PROVIDED DATA »
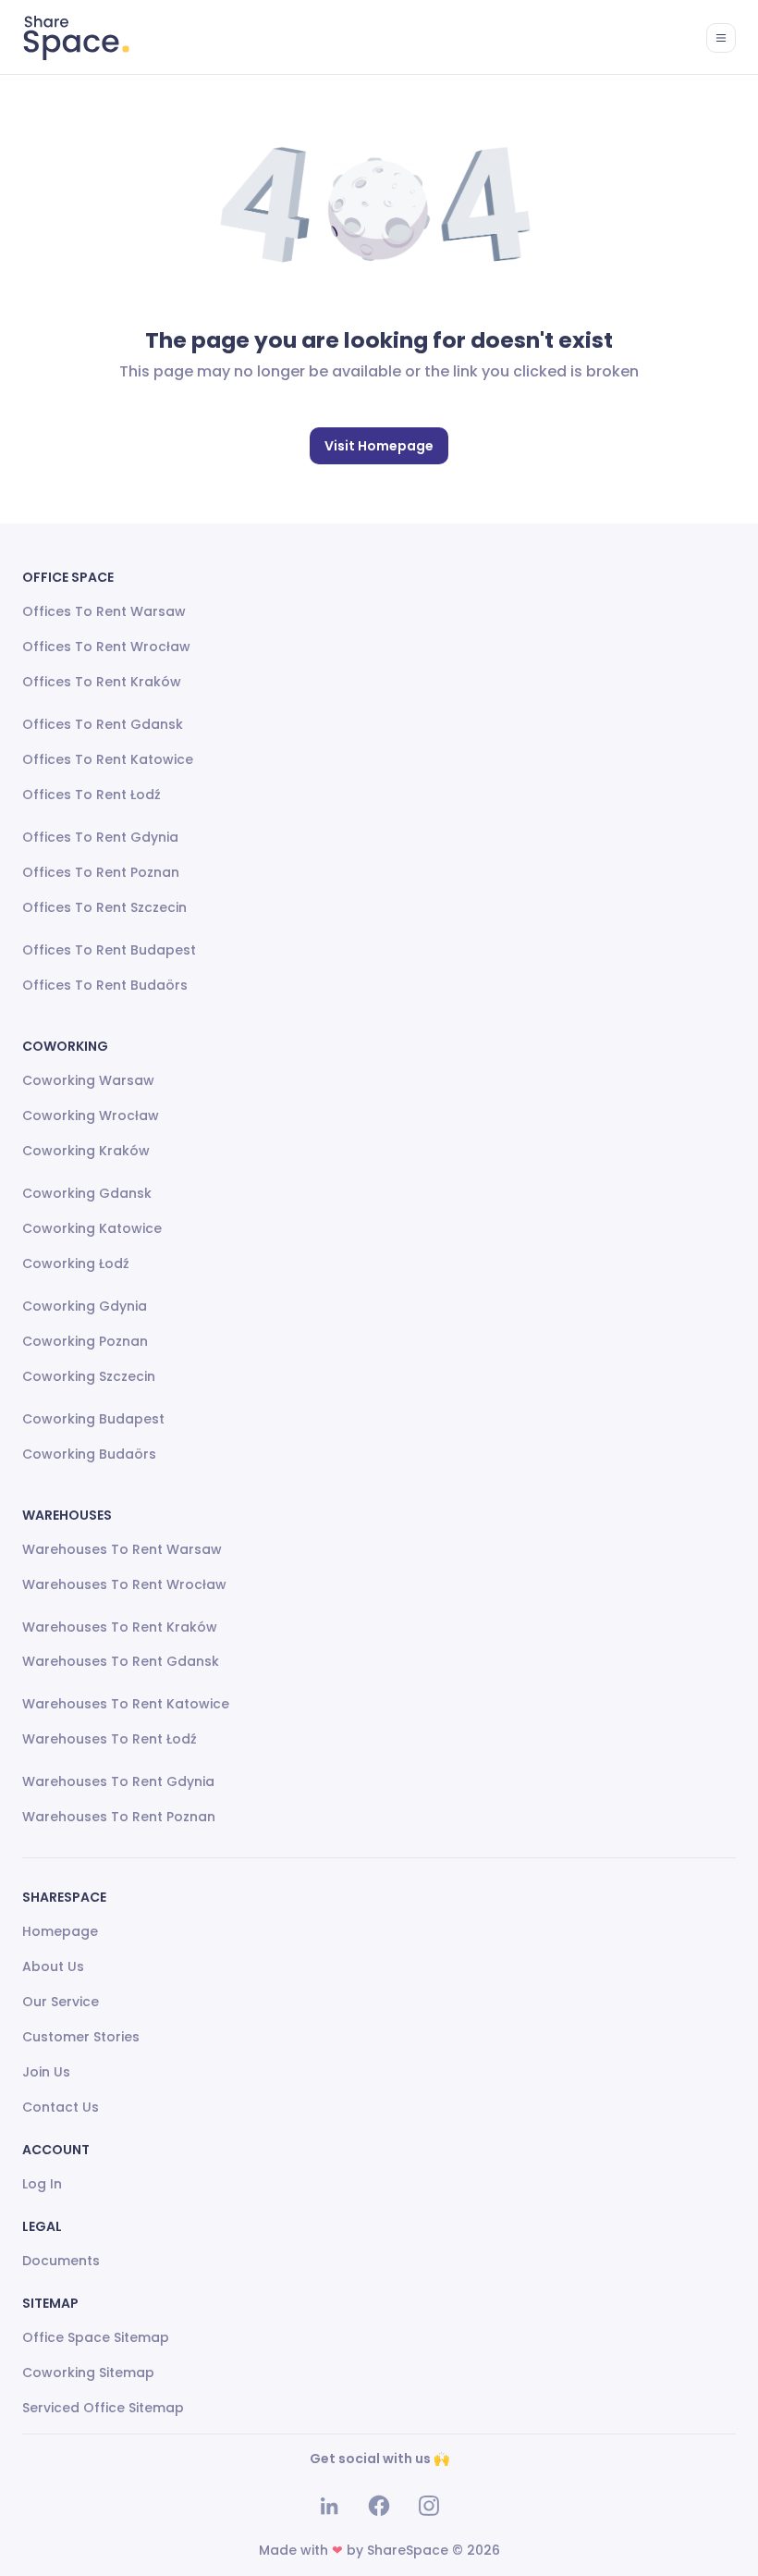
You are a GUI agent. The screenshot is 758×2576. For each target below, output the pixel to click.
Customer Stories (81, 2037)
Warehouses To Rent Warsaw (122, 1549)
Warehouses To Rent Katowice (125, 1704)
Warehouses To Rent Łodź (109, 1739)
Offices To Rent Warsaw (104, 611)
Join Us (46, 2072)
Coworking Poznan (85, 1341)
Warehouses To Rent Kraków (119, 1627)
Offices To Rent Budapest (109, 950)
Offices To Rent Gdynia (100, 837)
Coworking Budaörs (89, 1454)
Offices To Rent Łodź (91, 794)
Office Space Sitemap (95, 2337)
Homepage (60, 1931)
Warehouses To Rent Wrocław (124, 1584)
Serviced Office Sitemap (103, 2407)
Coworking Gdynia (84, 1306)
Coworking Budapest (93, 1419)
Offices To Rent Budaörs (105, 985)
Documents (61, 2260)
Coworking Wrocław (90, 1115)
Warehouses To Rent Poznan (118, 1816)
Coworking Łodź (75, 1263)
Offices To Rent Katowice (107, 759)
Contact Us (60, 2107)
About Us (53, 1966)
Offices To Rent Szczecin (104, 907)
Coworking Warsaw (88, 1080)
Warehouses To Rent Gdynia (118, 1781)
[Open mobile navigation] (721, 38)
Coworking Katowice (92, 1228)
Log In (42, 2184)
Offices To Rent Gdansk (102, 724)
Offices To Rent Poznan (100, 872)
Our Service (60, 2001)
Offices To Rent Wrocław (106, 646)
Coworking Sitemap (88, 2372)
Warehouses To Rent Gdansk (120, 1661)
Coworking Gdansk (87, 1193)
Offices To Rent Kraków (101, 681)
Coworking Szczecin (88, 1376)
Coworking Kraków (86, 1150)
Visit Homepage (379, 446)
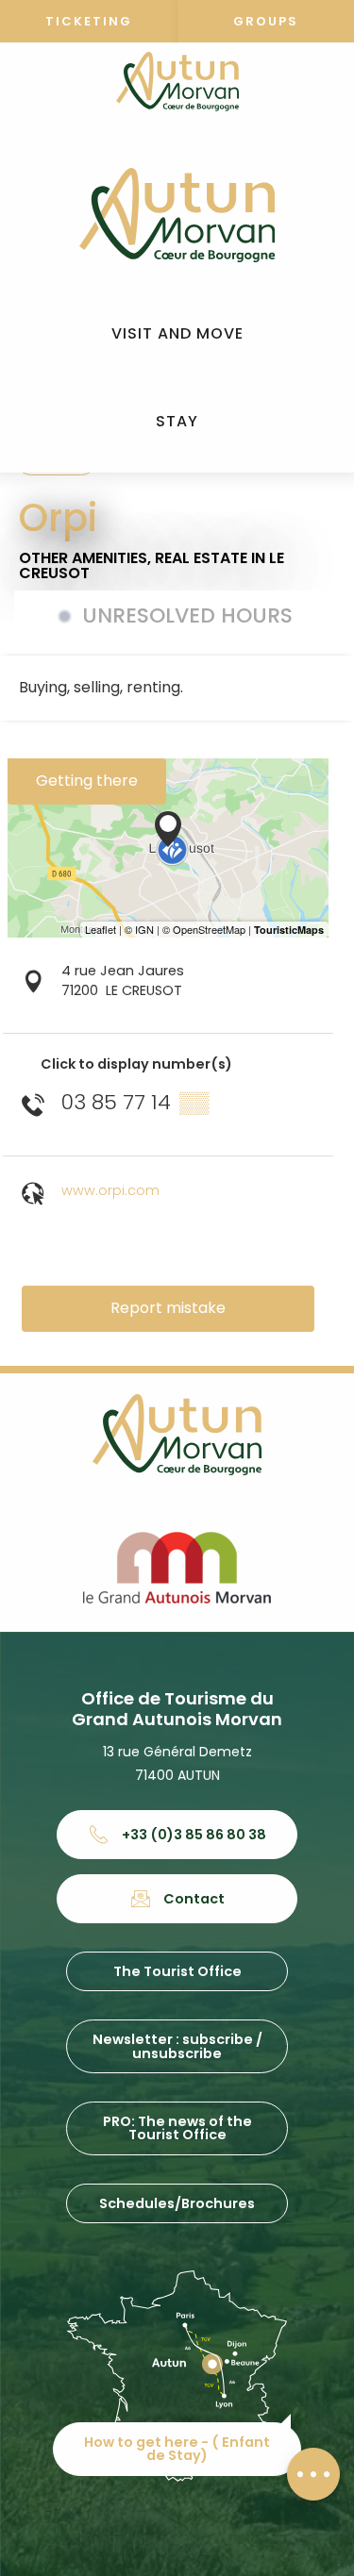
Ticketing (88, 21)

TO DO » Scan the lines above for "Offices" and state how many match, nothing more.

ANSWER SPACE » 11